In Roubini’s new book, “Great Threats,” he identifies 11 negative medium-term supply shocks that reduce potential growth by increasing the cost of production. These factors include deglobalization and protectionism, the relocation of manufacturing from China and Asia to Europe and the United States, population aging in advanced economies and emerging markets, immigration restrictions, the decoupling of the United States and China, global climate change and recurrent pandemics.
“It is only a matter of time until we investigate the next evil epidemic,” he said.

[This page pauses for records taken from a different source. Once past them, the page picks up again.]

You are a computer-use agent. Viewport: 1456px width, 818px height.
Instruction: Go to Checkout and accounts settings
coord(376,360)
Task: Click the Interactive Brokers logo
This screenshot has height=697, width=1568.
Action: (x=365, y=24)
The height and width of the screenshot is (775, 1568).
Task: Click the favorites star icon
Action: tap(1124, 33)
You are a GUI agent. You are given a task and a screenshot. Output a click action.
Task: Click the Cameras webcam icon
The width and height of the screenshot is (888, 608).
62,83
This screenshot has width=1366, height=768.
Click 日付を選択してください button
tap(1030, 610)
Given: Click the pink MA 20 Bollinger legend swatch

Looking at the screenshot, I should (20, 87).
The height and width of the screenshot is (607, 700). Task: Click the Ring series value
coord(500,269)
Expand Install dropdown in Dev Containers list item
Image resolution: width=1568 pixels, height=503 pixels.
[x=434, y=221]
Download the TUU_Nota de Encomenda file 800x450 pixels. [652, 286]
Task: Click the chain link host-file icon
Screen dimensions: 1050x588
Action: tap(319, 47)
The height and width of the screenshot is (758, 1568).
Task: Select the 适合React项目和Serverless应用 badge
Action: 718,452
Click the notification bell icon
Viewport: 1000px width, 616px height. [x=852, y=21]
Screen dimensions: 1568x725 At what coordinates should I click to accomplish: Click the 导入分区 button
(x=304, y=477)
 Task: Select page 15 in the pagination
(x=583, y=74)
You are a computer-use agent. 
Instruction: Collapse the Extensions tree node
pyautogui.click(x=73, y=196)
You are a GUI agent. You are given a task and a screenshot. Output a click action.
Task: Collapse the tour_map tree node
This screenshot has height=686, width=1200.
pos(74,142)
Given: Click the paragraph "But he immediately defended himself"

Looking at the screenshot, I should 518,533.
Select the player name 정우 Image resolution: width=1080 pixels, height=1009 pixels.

His advice to investors: “You need to be light on stocks and have more cash.” Although the liquidity is eroded by inflation, its face value remains at zero, “while stocks and other assets can decline by 10 percent, 20 percent, 30 percent.” In fixed income, he recommends moving away from long-term bonds and adding anti-inflation protection from short-term Treasuries or inflation index bonds like TIPS.
(Except for the headline, this story has not been edited by the NDTV crew and is published from a syndicated feed.)